About the same time, Jasoda Nandan wrote a poem containing 88 stanzas on an episode from the Ramayana. Ballads based on popular romances form a special genre of Punjabi literature. The tragic love story of Sohni-Mahiwal, Heer-Ranjha, Sassi-Punnu, et al became the source of many long poems by various writers. However, the most extensive and popular version was composed by Waris Shah in 1766. Shah is regarded as the greatest poet of Punjabi literature prior to the modern age.
Poems on historical figures and stories formed the essence of the 18th century, with Hamid’s (1766-1776) tragic 5620-line Jang nama. Love, morality and Sufi mysticism were enshrined in verses written by poets like Arur, Rai, Isar Das, Kisan Singh Arif, Hidayatullah and Muhammad Buta. After the British took over Punjab, and following Hindu reform movements like the Arya Samaj and the Sanatan Dharma, the Hindi language gained prominence, in Punjab and Punjabi in the Gurmukhi character was taken up and used only by the Sikhs.
Modern Punjabi literature commences with the works of Bhai Vir Singh and Padmabhushana (1872─1957). The latter is famous for Rana Surat Singh ─ a long narrative poem of 13,000 lines in blank verse. Puran Singh (1882 ─1932), another great poet of this century, has been given the title ‘Tagore of Punjab’. Indeed Puran Singh’s poetry was considerably influenced by Bengali as well as English.
The other fairly well-known writers were Kirpa Singh (who wrote Lakshmi Devi) and Dhani Ram Chatrik (his works include: Himala, Ganga, and Raat). One of the most popular poets of the `modern’ age is Mohan Singh who occupies the central place in Punjabi letters today. He brought in a modern outlook in life and everything related to Punjabi. Other noteworthy poets in Punjabi are Pritam Singh Safir and Amrita Pritam, the first and the most prominent woman poet and author in Punjabi. She was the first woman recipient of the Sahitya Akademi Award, the first Punjabi woman to receive the Padma Shree (1969). Her famous works include Kagaz te Kanvas (Paper and Canvas), Pinjar (the cage), to name a few. Finally she won the Jananpeeth Award in 1982 for her lifetime contribution to Punjabi literature.
Shiv Kumar Batalvi’s poetical talent was born out of the literary conjugation of Amrita Pritam and Mohan Singh, to whom he dedicated his most important creation ─Birha too Sultan (Separation, you are powerful king). Throughout his brief poetic career, his poetry shows a continuous progression from the early pangs of birha (separation from a loved one) to increasingly complex emotions and different reactions to his inner sufferings and towards society at large. His sense of his own identity also underwent transformations at various points of time. Indeed, he travelled a long way from his first collection of poems Peeran Da Paraga (A Handful of Pains), published in 1960, to his last major work Mein Te Mein (Me and Myself) published in 1970.

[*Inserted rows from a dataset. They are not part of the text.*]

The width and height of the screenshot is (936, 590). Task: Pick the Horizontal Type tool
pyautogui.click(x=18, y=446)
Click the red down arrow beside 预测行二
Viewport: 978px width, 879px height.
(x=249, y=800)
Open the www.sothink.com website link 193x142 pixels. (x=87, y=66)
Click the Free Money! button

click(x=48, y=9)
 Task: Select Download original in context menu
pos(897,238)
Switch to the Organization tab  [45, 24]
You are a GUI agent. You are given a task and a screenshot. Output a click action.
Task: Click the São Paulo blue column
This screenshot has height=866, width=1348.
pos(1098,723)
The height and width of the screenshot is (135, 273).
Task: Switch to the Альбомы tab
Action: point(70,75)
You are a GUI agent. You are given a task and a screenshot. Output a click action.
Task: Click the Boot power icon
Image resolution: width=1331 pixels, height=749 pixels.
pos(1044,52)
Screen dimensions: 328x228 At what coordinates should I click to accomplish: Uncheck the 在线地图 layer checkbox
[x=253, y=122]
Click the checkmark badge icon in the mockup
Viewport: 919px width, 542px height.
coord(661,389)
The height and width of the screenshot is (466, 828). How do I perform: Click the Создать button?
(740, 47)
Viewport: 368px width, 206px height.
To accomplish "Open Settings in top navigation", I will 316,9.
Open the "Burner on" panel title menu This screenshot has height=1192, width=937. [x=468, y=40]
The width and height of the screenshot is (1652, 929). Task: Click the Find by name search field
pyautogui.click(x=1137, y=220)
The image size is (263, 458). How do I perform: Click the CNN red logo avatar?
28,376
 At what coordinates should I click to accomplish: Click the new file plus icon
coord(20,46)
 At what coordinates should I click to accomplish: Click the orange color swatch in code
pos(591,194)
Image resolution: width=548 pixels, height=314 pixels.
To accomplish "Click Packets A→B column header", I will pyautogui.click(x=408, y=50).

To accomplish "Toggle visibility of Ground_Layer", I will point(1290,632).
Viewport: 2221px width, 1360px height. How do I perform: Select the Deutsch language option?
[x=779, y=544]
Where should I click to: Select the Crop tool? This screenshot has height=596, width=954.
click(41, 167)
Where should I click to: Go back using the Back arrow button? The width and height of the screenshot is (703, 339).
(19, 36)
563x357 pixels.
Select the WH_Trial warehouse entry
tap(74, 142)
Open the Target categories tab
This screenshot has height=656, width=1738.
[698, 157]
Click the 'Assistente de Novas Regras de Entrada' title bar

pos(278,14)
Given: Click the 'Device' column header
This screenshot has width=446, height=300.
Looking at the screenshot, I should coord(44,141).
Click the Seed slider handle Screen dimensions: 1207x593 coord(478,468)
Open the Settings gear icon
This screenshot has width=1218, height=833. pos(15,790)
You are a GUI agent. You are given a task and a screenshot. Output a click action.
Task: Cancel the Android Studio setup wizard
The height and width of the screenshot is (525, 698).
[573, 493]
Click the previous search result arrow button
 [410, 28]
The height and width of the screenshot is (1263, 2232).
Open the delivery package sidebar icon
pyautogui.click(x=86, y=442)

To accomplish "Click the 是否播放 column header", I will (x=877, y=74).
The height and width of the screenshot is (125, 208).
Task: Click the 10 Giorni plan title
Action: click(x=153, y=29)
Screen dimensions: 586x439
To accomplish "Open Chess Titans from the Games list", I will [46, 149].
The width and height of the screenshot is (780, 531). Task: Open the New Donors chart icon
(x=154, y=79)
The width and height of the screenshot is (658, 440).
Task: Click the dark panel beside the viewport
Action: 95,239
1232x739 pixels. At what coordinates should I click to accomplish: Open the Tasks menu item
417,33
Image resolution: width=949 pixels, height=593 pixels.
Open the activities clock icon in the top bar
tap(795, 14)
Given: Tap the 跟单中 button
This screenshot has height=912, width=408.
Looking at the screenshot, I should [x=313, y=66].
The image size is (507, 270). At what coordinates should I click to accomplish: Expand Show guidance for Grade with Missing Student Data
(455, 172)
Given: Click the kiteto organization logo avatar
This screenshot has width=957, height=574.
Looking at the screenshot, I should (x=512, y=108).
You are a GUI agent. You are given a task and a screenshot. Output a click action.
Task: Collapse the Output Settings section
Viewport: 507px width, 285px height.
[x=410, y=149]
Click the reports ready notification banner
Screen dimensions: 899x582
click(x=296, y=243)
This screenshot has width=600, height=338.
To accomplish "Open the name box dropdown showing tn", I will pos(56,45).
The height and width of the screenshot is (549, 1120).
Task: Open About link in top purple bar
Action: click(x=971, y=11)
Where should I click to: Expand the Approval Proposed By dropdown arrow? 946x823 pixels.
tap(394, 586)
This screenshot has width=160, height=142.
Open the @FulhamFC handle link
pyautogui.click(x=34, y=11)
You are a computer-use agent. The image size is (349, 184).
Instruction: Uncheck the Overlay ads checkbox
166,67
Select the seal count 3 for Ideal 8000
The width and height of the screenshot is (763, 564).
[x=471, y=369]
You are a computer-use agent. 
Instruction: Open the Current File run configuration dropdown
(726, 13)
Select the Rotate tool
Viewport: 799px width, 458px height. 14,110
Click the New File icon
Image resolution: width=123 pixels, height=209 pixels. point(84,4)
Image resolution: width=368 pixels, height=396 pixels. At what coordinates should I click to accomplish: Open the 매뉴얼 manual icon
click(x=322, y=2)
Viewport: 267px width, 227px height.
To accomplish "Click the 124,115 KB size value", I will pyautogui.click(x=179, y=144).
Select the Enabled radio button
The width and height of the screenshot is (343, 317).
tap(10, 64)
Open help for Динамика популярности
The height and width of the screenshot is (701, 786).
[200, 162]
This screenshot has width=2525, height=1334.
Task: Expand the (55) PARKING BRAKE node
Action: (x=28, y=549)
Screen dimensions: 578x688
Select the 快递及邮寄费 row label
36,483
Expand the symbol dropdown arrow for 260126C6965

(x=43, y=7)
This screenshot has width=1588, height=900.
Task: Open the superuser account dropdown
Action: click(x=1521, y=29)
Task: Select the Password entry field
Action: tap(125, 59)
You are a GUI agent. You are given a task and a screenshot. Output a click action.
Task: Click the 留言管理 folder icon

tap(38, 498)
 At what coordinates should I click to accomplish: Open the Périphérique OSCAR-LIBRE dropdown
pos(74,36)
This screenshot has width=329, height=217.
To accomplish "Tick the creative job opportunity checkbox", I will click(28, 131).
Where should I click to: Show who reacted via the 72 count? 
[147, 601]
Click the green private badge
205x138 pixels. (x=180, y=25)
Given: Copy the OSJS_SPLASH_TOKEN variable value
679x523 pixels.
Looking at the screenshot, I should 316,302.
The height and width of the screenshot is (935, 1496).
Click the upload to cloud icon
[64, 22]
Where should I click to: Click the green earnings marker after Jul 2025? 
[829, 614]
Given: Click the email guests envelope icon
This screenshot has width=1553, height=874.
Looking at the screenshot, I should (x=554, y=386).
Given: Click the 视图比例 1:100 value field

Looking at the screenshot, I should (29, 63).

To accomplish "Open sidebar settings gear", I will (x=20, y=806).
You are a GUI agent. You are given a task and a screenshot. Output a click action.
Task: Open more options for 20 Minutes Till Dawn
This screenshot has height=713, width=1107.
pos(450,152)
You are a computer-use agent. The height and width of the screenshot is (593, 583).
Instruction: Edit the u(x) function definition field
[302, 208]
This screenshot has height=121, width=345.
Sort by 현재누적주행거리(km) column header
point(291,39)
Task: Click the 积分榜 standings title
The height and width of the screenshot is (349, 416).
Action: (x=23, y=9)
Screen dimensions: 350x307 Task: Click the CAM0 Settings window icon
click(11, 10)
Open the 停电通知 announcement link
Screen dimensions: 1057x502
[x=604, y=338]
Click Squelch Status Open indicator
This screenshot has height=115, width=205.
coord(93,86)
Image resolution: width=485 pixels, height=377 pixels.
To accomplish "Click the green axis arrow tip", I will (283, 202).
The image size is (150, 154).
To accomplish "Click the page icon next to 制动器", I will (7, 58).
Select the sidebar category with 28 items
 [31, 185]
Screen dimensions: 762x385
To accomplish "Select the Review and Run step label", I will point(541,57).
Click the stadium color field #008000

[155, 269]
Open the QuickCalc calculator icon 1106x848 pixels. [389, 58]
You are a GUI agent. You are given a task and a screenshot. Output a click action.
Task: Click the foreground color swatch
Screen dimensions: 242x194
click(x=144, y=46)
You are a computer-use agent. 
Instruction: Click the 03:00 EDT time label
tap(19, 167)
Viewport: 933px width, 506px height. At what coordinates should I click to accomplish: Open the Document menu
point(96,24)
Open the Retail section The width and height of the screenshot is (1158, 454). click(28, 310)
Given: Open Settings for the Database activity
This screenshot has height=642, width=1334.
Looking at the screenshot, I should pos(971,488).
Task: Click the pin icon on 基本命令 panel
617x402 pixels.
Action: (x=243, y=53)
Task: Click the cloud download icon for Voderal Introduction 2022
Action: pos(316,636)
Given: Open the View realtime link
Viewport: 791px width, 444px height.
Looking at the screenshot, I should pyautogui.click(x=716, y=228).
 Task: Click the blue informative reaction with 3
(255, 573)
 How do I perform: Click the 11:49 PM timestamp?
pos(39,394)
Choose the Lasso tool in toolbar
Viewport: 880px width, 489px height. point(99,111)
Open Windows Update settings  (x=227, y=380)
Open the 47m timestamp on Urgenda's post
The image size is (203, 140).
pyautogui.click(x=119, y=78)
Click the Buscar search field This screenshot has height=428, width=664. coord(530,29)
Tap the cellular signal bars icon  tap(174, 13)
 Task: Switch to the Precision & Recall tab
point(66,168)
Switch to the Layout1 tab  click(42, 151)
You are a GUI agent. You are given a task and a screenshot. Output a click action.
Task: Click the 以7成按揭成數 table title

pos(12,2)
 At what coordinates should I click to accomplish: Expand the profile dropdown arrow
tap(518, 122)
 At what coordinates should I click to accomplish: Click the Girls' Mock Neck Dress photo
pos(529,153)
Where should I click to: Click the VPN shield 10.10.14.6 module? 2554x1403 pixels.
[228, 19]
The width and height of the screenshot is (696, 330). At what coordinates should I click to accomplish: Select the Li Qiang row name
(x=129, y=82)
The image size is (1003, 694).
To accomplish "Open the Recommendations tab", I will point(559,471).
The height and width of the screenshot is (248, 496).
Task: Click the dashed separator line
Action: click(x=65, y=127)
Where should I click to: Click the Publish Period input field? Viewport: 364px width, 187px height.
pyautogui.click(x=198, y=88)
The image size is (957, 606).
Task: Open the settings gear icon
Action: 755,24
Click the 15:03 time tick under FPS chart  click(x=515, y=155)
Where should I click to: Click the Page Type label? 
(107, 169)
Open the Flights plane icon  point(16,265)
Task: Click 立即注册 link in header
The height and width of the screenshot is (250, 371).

A closer look at his poetry reveals that the success and popularity of Shiv’s poetry, to a large extent, lies in his following the centuries old traditions of classical Punjabi poetry. Not merely in its purpose, content or message, (especially of Sufi and religious poetry), but also in skilfully adopting the diction, vocabulary and symbolism.By imbibing the essential elements of classical Punjabi poetry, Shiv articulated an acute historical sense and combined it in the most aesthetically pleasing way in his otherwise contemporary poetry.
In the modern period, mention must be made of Nanak Singh, an eminent novelist and short story writer, besides Gurbakhsh Singh and I. C. Nanda, two reputed dramatists.